§ Text provided

- Specialty: Oncology/gynecology

= Vaginal melanoma =

Vaginal melanoma is a rare malignancy that originates from melanocytes in the vaginal epithelium. It is also known as a melanocytic tumor or as a melanoma. It is aggressive and infrequently cured. The median overall survival is 16 months. Vaginal melanoma accounts 5.5% of all vaginal cancers and only 1% of all melanomas diagnosed in women. Vaginal melanomas are frequently diagnosed in advanced stages of the disease. The prognosis is poor and the most important risk factor is the presence of lymph node metastases.
==Presentation==
This cancer most often develops on the lowest third of the vagina. It is darkly pigmented and of an irregular T-shape, but amelanotic melanomas have been described in 7% of cases. Melanoma of the vagina can be several centimeters in size.

§ Supplied entries
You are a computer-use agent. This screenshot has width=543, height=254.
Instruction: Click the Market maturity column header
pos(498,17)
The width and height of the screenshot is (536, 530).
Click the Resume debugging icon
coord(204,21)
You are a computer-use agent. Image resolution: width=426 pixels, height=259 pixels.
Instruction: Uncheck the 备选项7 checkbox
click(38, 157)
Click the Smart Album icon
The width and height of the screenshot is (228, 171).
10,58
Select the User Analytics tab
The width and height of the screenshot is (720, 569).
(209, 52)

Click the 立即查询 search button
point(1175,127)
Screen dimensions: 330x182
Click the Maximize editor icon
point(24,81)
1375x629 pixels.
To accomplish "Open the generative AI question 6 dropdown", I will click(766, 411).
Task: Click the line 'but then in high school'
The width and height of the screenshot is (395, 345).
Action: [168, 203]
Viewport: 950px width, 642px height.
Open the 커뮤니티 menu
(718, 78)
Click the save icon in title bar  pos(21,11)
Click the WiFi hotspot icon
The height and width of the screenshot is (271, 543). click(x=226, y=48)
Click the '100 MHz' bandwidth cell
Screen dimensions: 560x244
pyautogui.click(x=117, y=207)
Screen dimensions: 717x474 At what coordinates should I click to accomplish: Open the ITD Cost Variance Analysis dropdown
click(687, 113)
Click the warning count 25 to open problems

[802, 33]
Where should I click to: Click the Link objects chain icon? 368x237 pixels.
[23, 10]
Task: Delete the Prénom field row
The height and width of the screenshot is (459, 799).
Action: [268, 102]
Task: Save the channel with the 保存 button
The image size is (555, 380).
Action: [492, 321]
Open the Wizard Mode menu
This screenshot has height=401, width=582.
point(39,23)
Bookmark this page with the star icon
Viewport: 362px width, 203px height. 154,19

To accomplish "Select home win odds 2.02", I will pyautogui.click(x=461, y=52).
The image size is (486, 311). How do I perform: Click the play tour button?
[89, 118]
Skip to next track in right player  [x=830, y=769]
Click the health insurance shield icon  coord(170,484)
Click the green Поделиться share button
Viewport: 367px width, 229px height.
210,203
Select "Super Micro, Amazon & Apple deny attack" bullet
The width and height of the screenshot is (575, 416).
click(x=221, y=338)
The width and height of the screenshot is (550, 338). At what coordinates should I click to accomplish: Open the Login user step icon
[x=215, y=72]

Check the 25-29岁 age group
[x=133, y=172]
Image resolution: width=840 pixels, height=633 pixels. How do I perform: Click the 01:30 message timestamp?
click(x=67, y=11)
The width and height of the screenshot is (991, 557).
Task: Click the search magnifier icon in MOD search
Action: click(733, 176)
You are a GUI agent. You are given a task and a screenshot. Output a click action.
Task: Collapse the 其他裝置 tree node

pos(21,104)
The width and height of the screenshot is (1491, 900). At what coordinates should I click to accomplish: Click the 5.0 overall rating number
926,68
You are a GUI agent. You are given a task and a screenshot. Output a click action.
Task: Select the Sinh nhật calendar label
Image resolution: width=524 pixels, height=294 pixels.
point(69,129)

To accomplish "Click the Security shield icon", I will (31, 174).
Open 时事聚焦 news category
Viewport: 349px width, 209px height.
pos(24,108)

§ What to do
Could you pick up the article on vaginal melanoma right after its last sentence and keep writing it?

§ Task output
==Histology==
When the tissue is assessed, the histological characteristics include:
- the shape of the cells appear similar to epithelial and spindle-shaped
- the growth occurs in the shapes of sheets and nests
- the presence of melanin in the cells
- the nucleus of the cells is large and abnormal
===Other cancers===
Other cancerous conditions arise from vaginal epithelium:
- Vaginal squamous-cell carcinoma arises from the squamous cells of the vaginal epithelium
- Vaginal adenocarcinoma arises from secretory cells in the vaginal epithelium
- Clear cell adenocarcinoma of the vagina this malignancy arises in some women prenatally exposed to diethylstilbestrol

==Diagnosis==
A biopsy should be obtained from all suspicious lesions and Immunocytochemistry can reveal positive results for S-110 protein, HMB 45 and melan A. Once the diagnosis of vaginal melanoma is established, additional examinations should be performed to exclude the spread to regional lymph nodes or distant organs, as the diagnosis of vaginal melanoma is often delayed. Lymph-node involvement is the most important prognostic factor.
==Treatment==
Surgery represents the primary treatment modality. Chemotherapy may be ineffective, but checkpoint inhibitors and BRAF and MEK inhibitors have been recently tested in vaginal melanomas. Less than 10% of vaginal melanomas have BRAF-mutations. Therefore BRAF-inhibitors play only a minor role in vaginal melanomas (unlike in skin melanomas). However, a recent study has shown that checkpoint inhibitors (inkluding CTLA-4 inhibitors and PD-1 inhibitors) are effective in the treatment of advanced vulvovaginal melanomas.